Brainlet here, R cross R is an R-algebra, being a cross product of (trivial) R algebras. It's clearly two dimensional. but this:

https://math.stackexchange.com/questions/2217906/what-are-the-three-non-isomorphic-2-dimensional-algebras-over-mathbbr

shows that all 2d R algebras are either the complex numbers, the set A = {x + jy} where j^2 = 1 or B = {x + ey} where e^2 = 0. Which one of these is RxR then?

>> No.14555027

>>14555024
This is the fourth time I see you make this thread. You get the same answer every time, that it's A. Why do you keep posting this?

>> No.14555034

>>14555027
schizo

>> No.14555036

>>14555034
Who? Me or OP?

>> No.14555051

>>14555024
why the fuck do you keep posting this

>> No.14555139

Regard the elements of RxR as ordered pairs. Then just have multiplication be given coordinatewise.
We now have (1,0)^2=(1,0) and (0,1)^2=(0,1).
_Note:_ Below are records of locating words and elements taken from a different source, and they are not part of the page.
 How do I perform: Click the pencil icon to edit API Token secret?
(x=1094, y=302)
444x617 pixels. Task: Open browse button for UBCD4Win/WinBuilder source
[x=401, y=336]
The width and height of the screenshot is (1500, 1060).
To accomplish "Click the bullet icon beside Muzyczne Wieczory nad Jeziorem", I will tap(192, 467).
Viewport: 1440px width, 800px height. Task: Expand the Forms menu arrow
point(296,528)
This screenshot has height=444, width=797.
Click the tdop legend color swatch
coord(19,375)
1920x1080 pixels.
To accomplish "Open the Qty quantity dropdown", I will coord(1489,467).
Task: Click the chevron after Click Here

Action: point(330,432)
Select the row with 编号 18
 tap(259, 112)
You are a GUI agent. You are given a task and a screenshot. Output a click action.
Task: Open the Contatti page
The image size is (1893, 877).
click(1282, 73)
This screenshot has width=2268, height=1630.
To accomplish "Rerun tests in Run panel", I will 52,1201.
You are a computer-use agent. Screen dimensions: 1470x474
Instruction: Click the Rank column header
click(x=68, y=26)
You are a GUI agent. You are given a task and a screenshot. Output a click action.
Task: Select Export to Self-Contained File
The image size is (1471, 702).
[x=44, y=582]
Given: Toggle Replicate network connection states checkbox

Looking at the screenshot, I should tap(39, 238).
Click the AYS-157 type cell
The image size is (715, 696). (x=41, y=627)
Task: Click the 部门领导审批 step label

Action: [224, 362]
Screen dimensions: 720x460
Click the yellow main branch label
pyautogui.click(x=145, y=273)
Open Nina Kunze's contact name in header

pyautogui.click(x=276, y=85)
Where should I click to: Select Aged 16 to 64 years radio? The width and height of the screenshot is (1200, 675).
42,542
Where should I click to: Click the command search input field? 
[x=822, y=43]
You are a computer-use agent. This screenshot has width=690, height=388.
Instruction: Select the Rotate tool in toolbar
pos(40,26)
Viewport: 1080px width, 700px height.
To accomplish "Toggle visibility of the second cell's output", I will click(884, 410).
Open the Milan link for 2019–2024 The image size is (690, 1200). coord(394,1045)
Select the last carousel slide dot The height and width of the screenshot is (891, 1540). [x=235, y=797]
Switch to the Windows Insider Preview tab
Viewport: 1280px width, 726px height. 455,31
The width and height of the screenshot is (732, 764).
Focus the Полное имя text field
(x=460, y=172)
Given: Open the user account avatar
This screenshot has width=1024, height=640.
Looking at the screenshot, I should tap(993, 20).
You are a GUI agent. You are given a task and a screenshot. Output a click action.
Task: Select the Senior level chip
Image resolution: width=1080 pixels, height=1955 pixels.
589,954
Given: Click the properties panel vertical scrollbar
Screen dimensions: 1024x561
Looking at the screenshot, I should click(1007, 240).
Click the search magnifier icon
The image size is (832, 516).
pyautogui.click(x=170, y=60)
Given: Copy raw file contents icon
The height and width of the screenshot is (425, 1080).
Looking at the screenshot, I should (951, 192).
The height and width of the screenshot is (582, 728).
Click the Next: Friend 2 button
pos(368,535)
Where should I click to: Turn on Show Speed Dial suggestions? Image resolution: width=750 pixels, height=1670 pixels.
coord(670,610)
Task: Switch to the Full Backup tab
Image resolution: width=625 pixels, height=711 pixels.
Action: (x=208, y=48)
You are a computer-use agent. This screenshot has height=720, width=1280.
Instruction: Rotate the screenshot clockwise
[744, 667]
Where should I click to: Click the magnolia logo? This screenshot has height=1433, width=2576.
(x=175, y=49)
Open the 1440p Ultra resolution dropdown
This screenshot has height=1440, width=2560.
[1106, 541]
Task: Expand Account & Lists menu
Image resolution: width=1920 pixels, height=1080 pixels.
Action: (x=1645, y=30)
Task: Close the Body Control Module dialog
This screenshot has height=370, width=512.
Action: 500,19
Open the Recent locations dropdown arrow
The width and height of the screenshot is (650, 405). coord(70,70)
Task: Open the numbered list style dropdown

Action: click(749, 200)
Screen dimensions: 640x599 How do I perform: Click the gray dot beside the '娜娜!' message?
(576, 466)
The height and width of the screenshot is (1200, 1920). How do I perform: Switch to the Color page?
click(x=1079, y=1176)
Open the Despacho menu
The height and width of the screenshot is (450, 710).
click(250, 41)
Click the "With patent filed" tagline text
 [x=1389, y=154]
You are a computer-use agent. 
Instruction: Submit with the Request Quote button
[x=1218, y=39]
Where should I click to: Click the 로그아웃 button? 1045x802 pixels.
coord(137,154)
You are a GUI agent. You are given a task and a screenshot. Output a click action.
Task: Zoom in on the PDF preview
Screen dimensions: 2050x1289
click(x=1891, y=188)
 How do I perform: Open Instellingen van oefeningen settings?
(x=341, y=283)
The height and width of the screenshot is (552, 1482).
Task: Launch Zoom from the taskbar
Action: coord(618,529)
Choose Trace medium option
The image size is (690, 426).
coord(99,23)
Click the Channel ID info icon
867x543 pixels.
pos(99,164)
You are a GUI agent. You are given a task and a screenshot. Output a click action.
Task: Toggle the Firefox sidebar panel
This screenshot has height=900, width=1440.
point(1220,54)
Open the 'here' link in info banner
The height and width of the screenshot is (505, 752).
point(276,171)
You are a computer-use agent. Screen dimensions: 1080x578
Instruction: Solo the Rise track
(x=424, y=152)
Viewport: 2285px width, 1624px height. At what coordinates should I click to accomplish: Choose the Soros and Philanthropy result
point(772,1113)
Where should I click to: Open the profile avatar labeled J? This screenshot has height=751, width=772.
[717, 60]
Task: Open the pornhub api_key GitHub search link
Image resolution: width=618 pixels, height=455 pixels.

Now you can just verify that the map sending (1,0) to 1 and (0,1) to j is an isomorphism

>> No.14555147

>>14555139
That's wrong though. (0,1)^2 != (1,0)

>> No.14555251

What year would this be covered for a math degree (at the earliest)? I'm curious.

>> No.14555254

>>14555251
First year. You can literally do this in linear algebra.